» **GIVEN REQUEST**: Please return every line of the records below word for word, with nothing changed.

» **Records for locating described items**:
:::

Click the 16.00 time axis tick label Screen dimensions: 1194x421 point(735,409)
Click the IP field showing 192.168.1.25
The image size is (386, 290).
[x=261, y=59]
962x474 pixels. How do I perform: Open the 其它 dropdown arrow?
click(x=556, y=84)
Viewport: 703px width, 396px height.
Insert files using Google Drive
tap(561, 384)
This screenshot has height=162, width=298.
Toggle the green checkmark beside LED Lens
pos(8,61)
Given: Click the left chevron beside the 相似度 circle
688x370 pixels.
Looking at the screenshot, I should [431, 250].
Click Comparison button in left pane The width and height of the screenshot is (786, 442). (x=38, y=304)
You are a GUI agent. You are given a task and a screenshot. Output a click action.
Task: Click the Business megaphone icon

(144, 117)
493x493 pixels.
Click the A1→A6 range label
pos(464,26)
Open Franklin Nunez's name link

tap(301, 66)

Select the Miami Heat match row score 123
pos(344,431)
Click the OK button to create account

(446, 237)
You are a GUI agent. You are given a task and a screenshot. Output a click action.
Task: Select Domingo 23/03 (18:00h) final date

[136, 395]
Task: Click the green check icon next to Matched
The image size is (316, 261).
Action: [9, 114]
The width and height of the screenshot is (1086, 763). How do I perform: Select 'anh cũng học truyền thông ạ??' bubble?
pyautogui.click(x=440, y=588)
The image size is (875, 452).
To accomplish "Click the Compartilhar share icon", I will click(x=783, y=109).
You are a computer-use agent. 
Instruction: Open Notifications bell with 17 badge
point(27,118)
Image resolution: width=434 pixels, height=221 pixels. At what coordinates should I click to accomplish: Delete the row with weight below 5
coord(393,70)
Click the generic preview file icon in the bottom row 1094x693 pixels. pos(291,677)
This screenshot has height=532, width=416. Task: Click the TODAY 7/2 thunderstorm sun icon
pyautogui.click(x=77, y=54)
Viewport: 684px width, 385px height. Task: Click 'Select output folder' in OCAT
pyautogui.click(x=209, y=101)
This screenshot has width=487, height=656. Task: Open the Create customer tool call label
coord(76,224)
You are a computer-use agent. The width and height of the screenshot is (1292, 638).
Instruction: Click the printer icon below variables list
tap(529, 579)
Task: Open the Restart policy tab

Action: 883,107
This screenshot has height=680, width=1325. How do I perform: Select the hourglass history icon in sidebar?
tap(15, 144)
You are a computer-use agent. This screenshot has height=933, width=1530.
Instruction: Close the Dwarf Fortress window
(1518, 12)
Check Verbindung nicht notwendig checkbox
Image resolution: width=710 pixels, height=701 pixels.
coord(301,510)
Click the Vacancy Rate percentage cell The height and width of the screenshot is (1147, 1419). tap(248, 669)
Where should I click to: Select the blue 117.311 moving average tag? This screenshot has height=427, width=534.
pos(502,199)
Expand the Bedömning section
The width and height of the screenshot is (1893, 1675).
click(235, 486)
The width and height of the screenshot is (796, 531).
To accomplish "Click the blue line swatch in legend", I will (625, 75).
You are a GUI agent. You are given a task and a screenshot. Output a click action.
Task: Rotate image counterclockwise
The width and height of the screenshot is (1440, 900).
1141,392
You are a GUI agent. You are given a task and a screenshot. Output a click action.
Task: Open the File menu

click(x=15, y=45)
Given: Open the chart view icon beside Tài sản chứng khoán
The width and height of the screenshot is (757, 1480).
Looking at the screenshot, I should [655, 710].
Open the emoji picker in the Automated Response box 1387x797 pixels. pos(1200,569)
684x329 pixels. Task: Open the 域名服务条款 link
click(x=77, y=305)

:::

» **FINISHED TASK**:
Click the 16.00 time axis tick label Screen dimensions: 1194x421 point(735,409)
Click the IP field showing 192.168.1.25
The image size is (386, 290).
[x=261, y=59]
962x474 pixels. How do I perform: Open the 其它 dropdown arrow?
click(x=556, y=84)
Viewport: 703px width, 396px height.
Insert files using Google Drive
tap(561, 384)
This screenshot has height=162, width=298.
Toggle the green checkmark beside LED Lens
pos(8,61)
Given: Click the left chevron beside the 相似度 circle
688x370 pixels.
Looking at the screenshot, I should [431, 250].
Click Comparison button in left pane The width and height of the screenshot is (786, 442). (x=38, y=304)
You are a GUI agent. You are given a task and a screenshot. Output a click action.
Task: Click the Business megaphone icon

(144, 117)
493x493 pixels.
Click the A1→A6 range label
pos(464,26)
Open Franklin Nunez's name link

tap(301, 66)

Select the Miami Heat match row score 123
pos(344,431)
Click the OK button to create account

(446, 237)
You are a GUI agent. You are given a task and a screenshot. Output a click action.
Task: Select Domingo 23/03 (18:00h) final date

[136, 395]
Task: Click the green check icon next to Matched
The image size is (316, 261).
Action: [9, 114]
The width and height of the screenshot is (1086, 763). How do I perform: Select 'anh cũng học truyền thông ạ??' bubble?
pyautogui.click(x=440, y=588)
The image size is (875, 452).
To accomplish "Click the Compartilhar share icon", I will click(x=783, y=109).
You are a computer-use agent. 
Instruction: Open Notifications bell with 17 badge
point(27,118)
Image resolution: width=434 pixels, height=221 pixels. At what coordinates should I click to accomplish: Delete the row with weight below 5
coord(393,70)
Click the generic preview file icon in the bottom row 1094x693 pixels. pos(291,677)
This screenshot has height=532, width=416. Task: Click the TODAY 7/2 thunderstorm sun icon
pyautogui.click(x=77, y=54)
Viewport: 684px width, 385px height. Task: Click 'Select output folder' in OCAT
pyautogui.click(x=209, y=101)
This screenshot has width=487, height=656. Task: Open the Create customer tool call label
coord(76,224)
You are a computer-use agent. The width and height of the screenshot is (1292, 638).
Instruction: Click the printer icon below variables list
tap(529, 579)
Task: Open the Restart policy tab

Action: 883,107
This screenshot has height=680, width=1325. How do I perform: Select the hourglass history icon in sidebar?
tap(15, 144)
You are a computer-use agent. This screenshot has height=933, width=1530.
Instruction: Close the Dwarf Fortress window
(1518, 12)
Check Verbindung nicht notwendig checkbox
Image resolution: width=710 pixels, height=701 pixels.
coord(301,510)
Click the Vacancy Rate percentage cell The height and width of the screenshot is (1147, 1419). tap(248, 669)
Where should I click to: Select the blue 117.311 moving average tag? This screenshot has height=427, width=534.
pos(502,199)
Expand the Bedömning section
The width and height of the screenshot is (1893, 1675).
click(235, 486)
The width and height of the screenshot is (796, 531).
To accomplish "Click the blue line swatch in legend", I will (625, 75).
You are a GUI agent. You are given a task and a screenshot. Output a click action.
Task: Rotate image counterclockwise
The width and height of the screenshot is (1440, 900).
1141,392
You are a GUI agent. You are given a task and a screenshot. Output a click action.
Task: Open the File menu

click(x=15, y=45)
Given: Open the chart view icon beside Tài sản chứng khoán
The width and height of the screenshot is (757, 1480).
Looking at the screenshot, I should [655, 710].
Open the emoji picker in the Automated Response box 1387x797 pixels. pos(1200,569)
684x329 pixels. Task: Open the 域名服务条款 link
click(x=77, y=305)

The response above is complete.